> _Text_:
● ● ● ●

Wednesday, May 23, 2012

Animation of Energy Prosperity Spreading Across Pennsylvania As Horizontal Drilling Takes Off

Black diamonds are conventional vertical wells and red diamonds are horizontal wells.

Just out this afternoon from the EIA:

"Between 2009 and 2011, Pennsylvania's natural gas production more than quadrupled due to expanded horizontal drilling combined with hydraulic fracturing (see chart below). This drilling activity, which is concentrated in shale formations that cover a broad swath of the state, mirrors trends seen in the Barnett shale formation in Texas.

The animation above illustrates Pennsylvania's relatively recent transition from conventional vertical wells (black diamonds) to horizontal wells (red diamonds), drilled mostly in sections of the Marcellus, Utica, and Geneseo/Burket shale formations located in the northeast and southwest portions of the state. The animation also shows that as horizontal drilling increased, the number of vertical wells—which are typically less productive—fell, resulting in an overall decline in the state's new well count.

Historically, natural gas exploration and development activity in Pennsylvania was relatively steady, with operators drilling a few thousand conventional (vertical) wells annually. Prior to 2009, these wells produced about 400 to 500 million cubic feet per day of natural gas. With the shift to and increase in horizontal wells, however, Pennsylvania's natural gas production more than quadrupled since 2009, averaging nearly 3.5 billion cubic feet per day in 2011 (see chart above)."

MP: The chart below shows the monthly number of "shovel-ready" energy-related jobs in Pennsylvania, which have almost doubled from 20,000 in early 2006 to almost 40,000 this year in April.  With each new shale gas well comes more than 100 new "shovel-ready" jobs as the graph clearly illustrates.  Drill, drill, drill = jobs, jobs, jobs.

● ● ● ●

> _Supplied material_:
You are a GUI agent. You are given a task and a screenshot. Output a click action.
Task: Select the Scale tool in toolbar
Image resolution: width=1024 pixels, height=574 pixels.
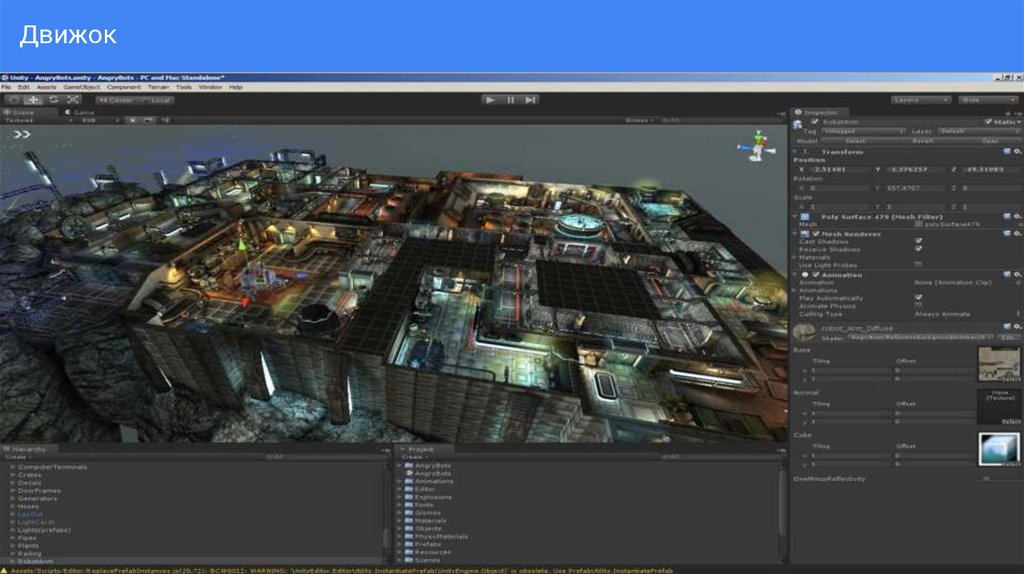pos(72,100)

● ● ● ●

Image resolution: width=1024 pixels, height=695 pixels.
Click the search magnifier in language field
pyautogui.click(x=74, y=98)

● ● ● ●

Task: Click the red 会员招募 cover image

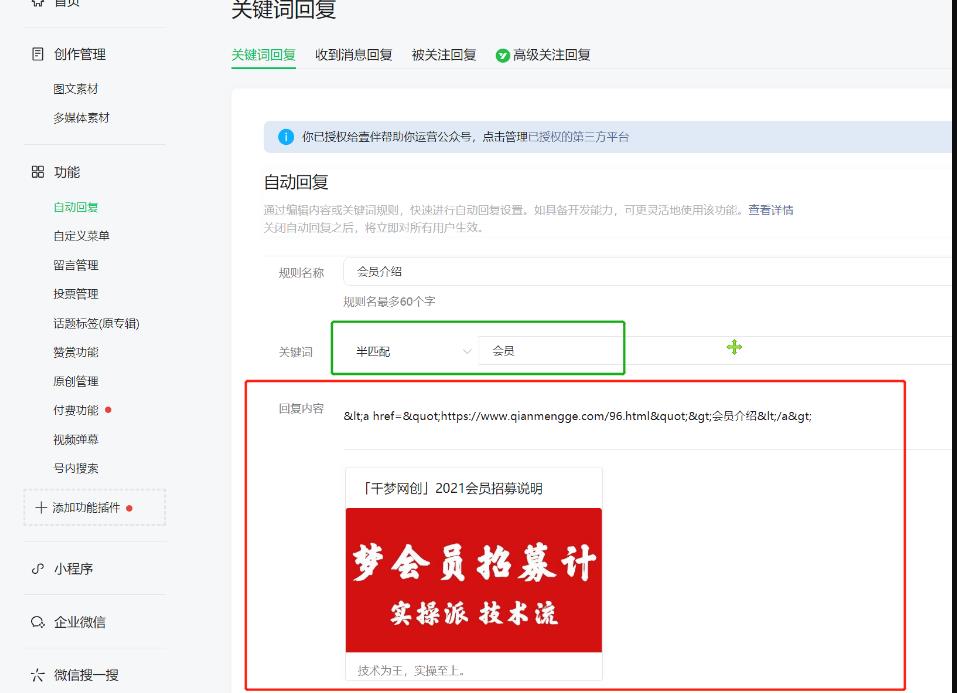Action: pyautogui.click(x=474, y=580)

● ● ● ●

> _Description of the task_: From the post on Pennsylvania's natural gas drilling, return the passage that begins with the words containing "Black diamonds are" and ends with "formation in Texas.". You won't need the listing.

> _Solution to the problem_:
Black diamonds are conventional vertical wells and red diamonds are horizontal wells.

Just out this afternoon from the EIA:

"Between 2009 and 2011, Pennsylvania's natural gas production more than quadrupled due to expanded horizontal drilling combined with hydraulic fracturing (see chart below). This drilling activity, which is concentrated in shale formations that cover a broad swath of the state, mirrors trends seen in the Barnett shale formation in Texas.